Ireland's trade surplus in June was the second highest so far this year, with economists hailing the continued broad-based recovery in Ireland's goods exports.

The trade surplus is a measure of the difference between the value of imports and exports, and is a seen as a good indicator of how the economy is doing.

The Central Statistics Office (CSO) said goods exports fell and imports rose in May compared with April, shrinking the trade surplus by 14pc compared to April's figure.

But monthly data can be volatile and while exports fell on the month, the value of those exports was 8pc higher compared to the same month last year.

Economists said the latest data shows that Ireland's goods exports are continuing their broad-based recovery, with a number of indicators now suggesting the economic recovery accelerated in the first half of the year.

Conall Mac Coille, of Davy Stockbrokers, said Irish exports have expanded at a rapid pace this year, bouyed by the weakness of the euro.

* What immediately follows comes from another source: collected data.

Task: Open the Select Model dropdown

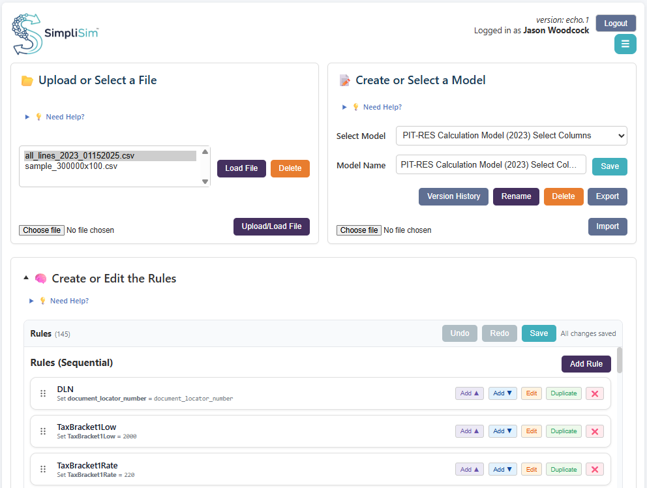Action: (x=511, y=136)
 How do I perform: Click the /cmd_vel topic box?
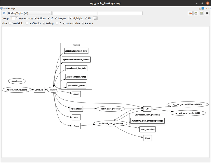[39, 90]
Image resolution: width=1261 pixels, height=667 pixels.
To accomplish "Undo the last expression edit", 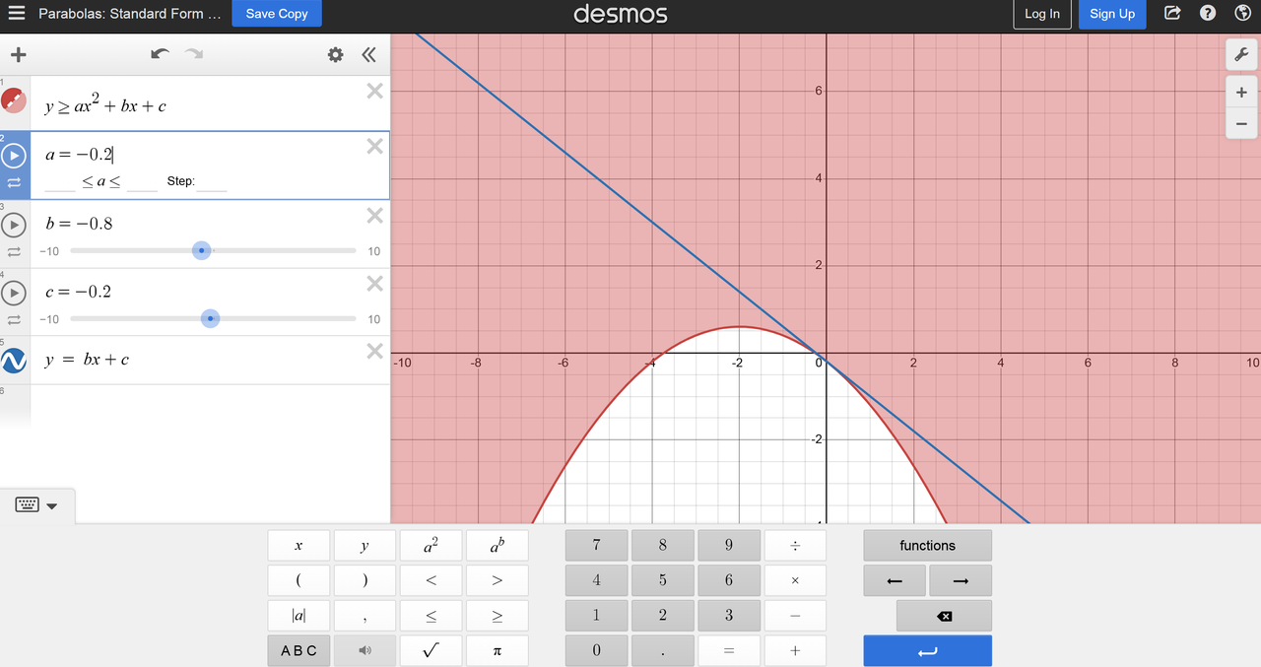I will [x=160, y=54].
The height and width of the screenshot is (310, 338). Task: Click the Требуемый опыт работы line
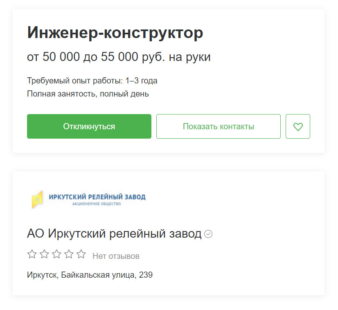click(92, 81)
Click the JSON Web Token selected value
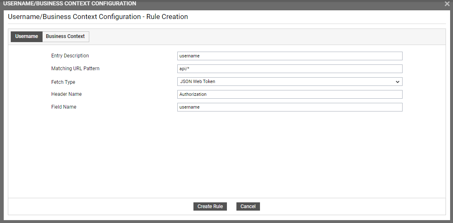This screenshot has height=223, width=453. 198,82
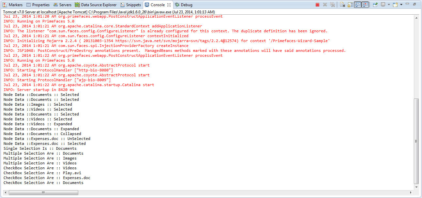This screenshot has width=422, height=198.
Task: Open the Open Console dropdown menu
Action: [401, 4]
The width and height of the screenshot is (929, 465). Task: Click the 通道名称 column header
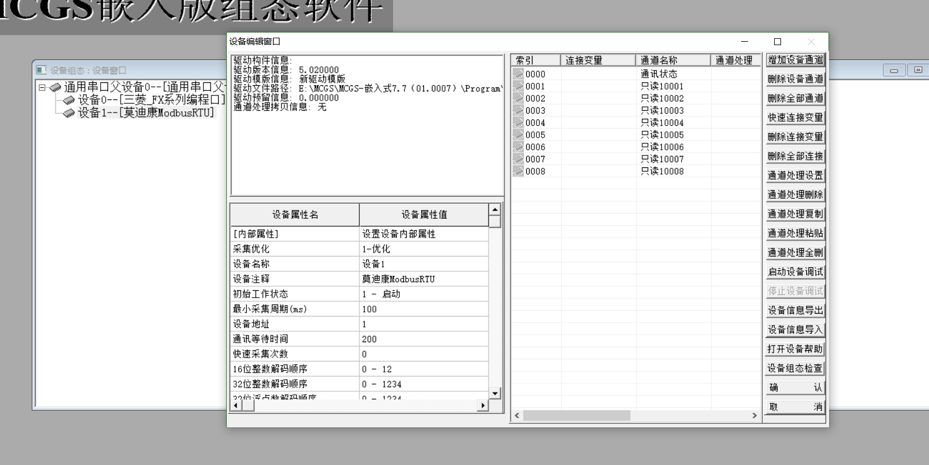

"In the year to May, goods exports equalled €44bn, up 18pc from the €37.2bn recorded in 2014," he said. "True, the rebound has reflected the exceptional 31pc rise in pharmaceutical exports but even excluding pharmaceuticals goods, exports have increased by 12.6pc.

May's data showed that the value of exports in the month was €8.8bn, representing a rise of €673m, or 8pc, on May 2014.

The main driver was the rise in the exports of medical and pharmaceutical products of €542m, or 30pc, to €2.36bn.